From: Alia Atlas [mailto:akatlas@xxxxxxxxx]
Sent: Tuesday, October 31, 2017 5:13 PM
To: Mehmet Ersue <mersue@xxxxxxxxx>
Cc: Brian E Carpenter <brian.e.carpenter@xxxxxxxxx>; Martin Thomson <martin.thomson@xxxxxxxxx>; IETF Discussion Mailing List <ietf@xxxxxxxx>
Subject: Re: letting IETF build on top of Open Source technology

 

Hi Mehmet,

 

On Tue, Oct 31, 2017 at 12:05 PM, Mehmet Ersue <mersue@xxxxxxxxx> wrote:

Hi Alia,

> >  1.  Is it stable, mature, and immutable (except for errata)?
>
> Those are not well known characteristics of open source projects.
> Even if we tie a reference down to a very specific version, I'm unclear how
> that can truly act as a stable reference. It may be stable in a mathematical
> sense, but it may also be seven years behind deployed reality.

I agree with Brian. There are different type of non-SDO organizations having documents with diverse maturity levels and stability. Many of them don't qualify as normative references.

 

Of course - and that's why it is necessary for the item to meet the questions posed in the draft - which are the requirements (and we'll rephrase more clearly as Russ suggested). 

 

Obvious examples for normative references are usually from well-known SDOs like IEEE or W3C where the new standard-track RFC uses it as its basis or builds on-top of it (e.g.  [W3C.REC-xml-20001006])

I also don't see an issue with MD5 and HMAC as these are Informational RFCs at IETF with a well-known stability.

 

Sure - and that was one of the motivations for RFC 3967.

 

Looking at section 1.1. of RFC 3967 and the statement: "a normative reference specifies a document that must be read to fully understand or implement the subject matter in the new RFC, or whose contents are effectively part of the new RFC, as its omission would leave the new RFC incompletely specified",
can you please give examples of external documents from non-DOSs, which clearly qualify as normative references for a standard-track RFC at IETF?
I think primarily on non-SDO documents where the new RFC would build on-top of it.

 

An example would be potentially thrift, I think, for protocol encodings. I have to hunt down the detailed reference for it.

I know that protobufs have good documentation also.  I am sure that there are others and would be happy to hear folks chime in with more.

 

It's unclear whether there is a set of requirements acceptable to the IETF Community that would work for WHATWG work.

 

Is your concern that you don't see useful open source work that would be suitable to reference? Or that none would meet our set of requirements?

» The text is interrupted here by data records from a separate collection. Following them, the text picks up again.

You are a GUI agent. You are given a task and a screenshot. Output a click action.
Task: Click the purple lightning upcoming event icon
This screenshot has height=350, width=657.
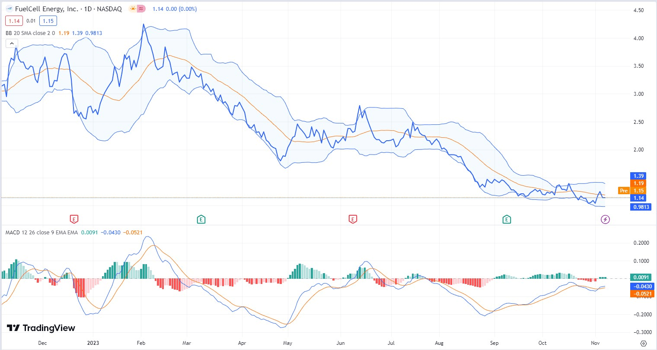[x=605, y=220]
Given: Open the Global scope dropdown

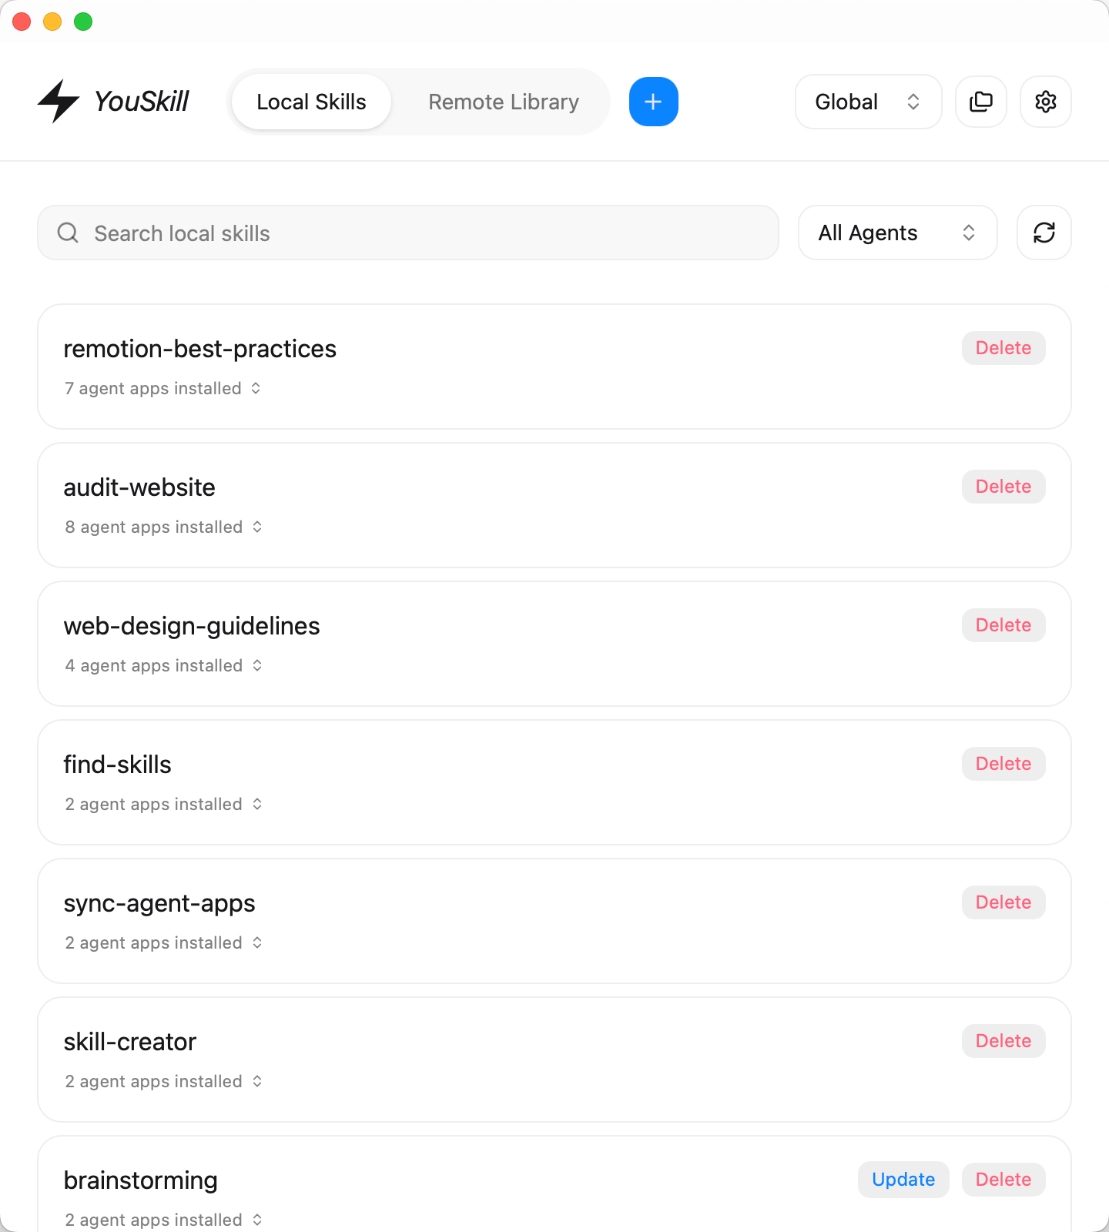Looking at the screenshot, I should coord(868,101).
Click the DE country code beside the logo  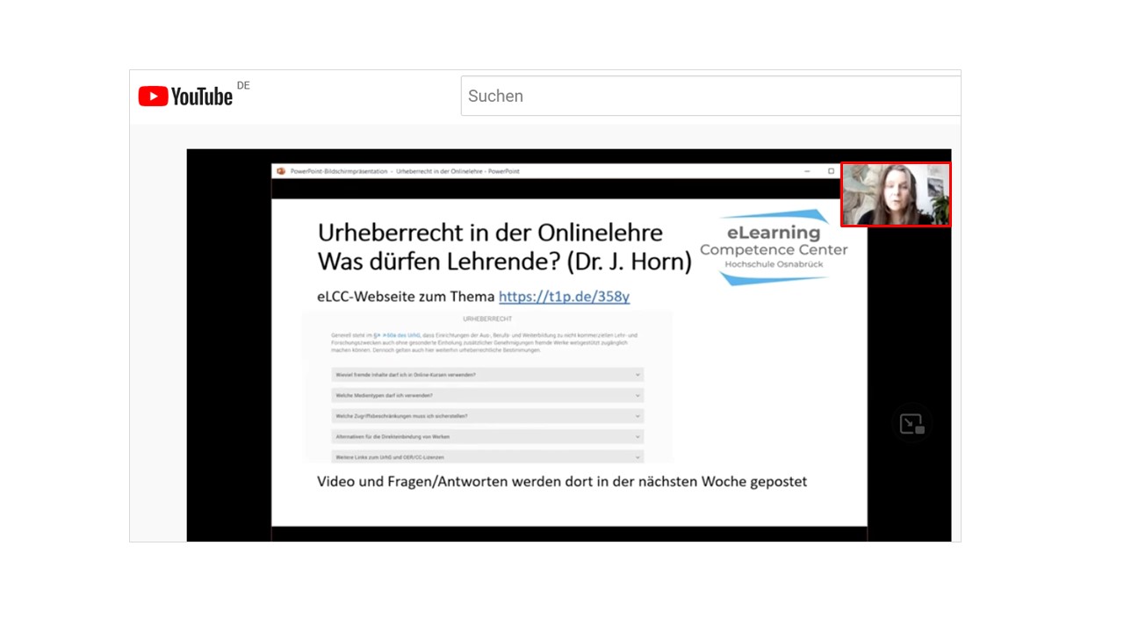tap(243, 85)
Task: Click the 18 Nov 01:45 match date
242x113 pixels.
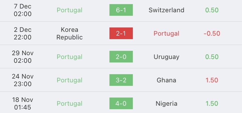Action: tap(23, 104)
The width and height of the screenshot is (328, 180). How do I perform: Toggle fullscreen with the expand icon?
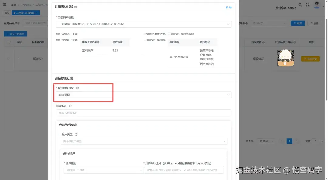308,5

Or that it is risky to consider referencing non-SDO external work?

 

ME: Generally I don’t see an issue with referencing useful open source work. Though only in rare cases an IETF RFC has a dependency on or builds indeed on-top of such a document normatively. I think the main criteria for a normative reference is still based on the quoted text from RFC 3967 above.

 

I believe use cases and examples will help to define concrete requirements.

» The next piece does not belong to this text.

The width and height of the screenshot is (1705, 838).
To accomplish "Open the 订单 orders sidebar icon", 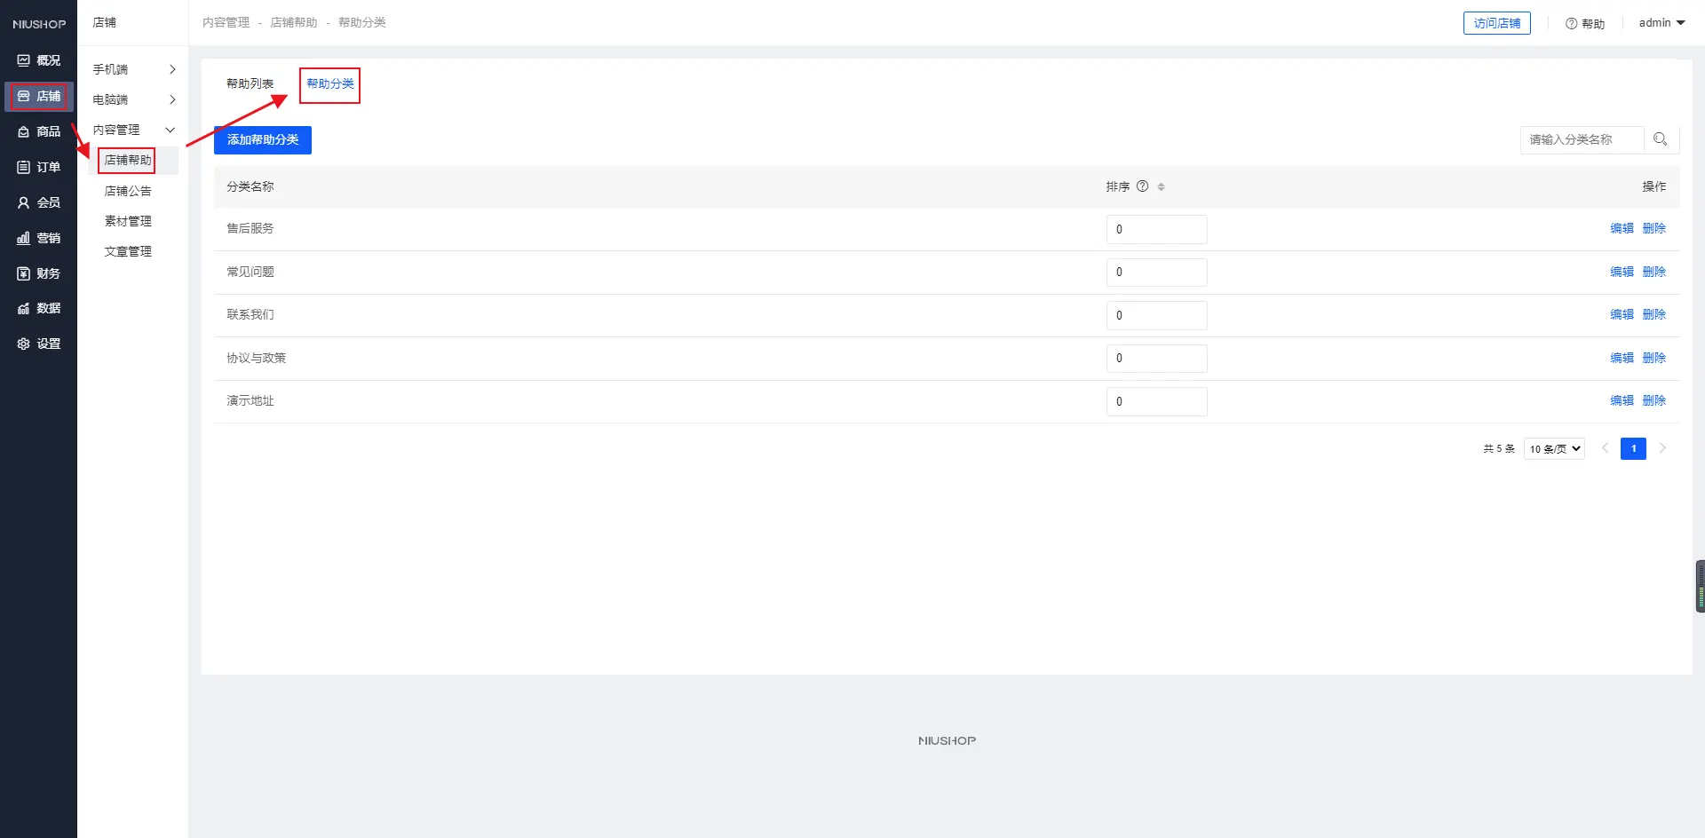I will pyautogui.click(x=24, y=167).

Once we have the requirements together such documents need to be looked at in a case by case basis and taken over into a registry.

 

Regards,

Alia

 

 

Thanks,
Mehmet


> -----Original Message-----
> From: ietf [mailto:ietf-bounces@xxxxxxxx] On Behalf Of Brian E Carpenter
> Sent: Monday, October 30, 2017 4:49 AM
> To: Martin Thomson <martin.thomson@xxxxxxxxx>; Alia Atlas
> <akatlas@xxxxxxxxx>
> Cc: IETF Discussion Mailing List <ietf@xxxxxxxx>
> Subject: Re: letting IETF build on top of Open Source technology
>
> On 30/10/2017 16:27, Martin Thomson wrote:
> > On Mon, Oct 30, 2017 at 2:18 PM, Alia Atlas <akatlas@xxxxxxxxx> wrote:
> >> The existing downref process (RFC 3967) doesn't apply. That is to
> >> handle references to an RFC that is at a lower maturity - such as a
> >> normative reference to an Informational or Experimental RFC - or from
> >> an Internet Standard to a Proposed Standard.
> >
> > I couldn't find anything in 3967 to support that view (other than the
> > parenthetical in the abstract).  Maybe it's implicit.
>
> The quote from RFC2026 in section 1 of RFC3967 is pretty unambiguous when
> read in context - throughout RFC2026, "standards track" refers to the IETF
> standards track, and "standards track specifications"
> refers to IETF documents. And in any case the Abstract of RFC3967 sets the
> scope thus: "Exceptions to this rule are sometimes needed as the IETF uses
> informational RFCs to describe non-IETF standards or IETF-specific modes of
> use of such standards."
>
> My main concern with the new proposal is other:
>
> >  1.  Is it stable, mature, and immutable (except for errata)?
>
> Those are not well known characteristics of open source projects.
> Even if we tie a reference down to a very specific version, I'm unclear how
> that can truly act as a stable reference. It may be stable in a mathematical
> sense, but it may also be seven years behind deployed reality.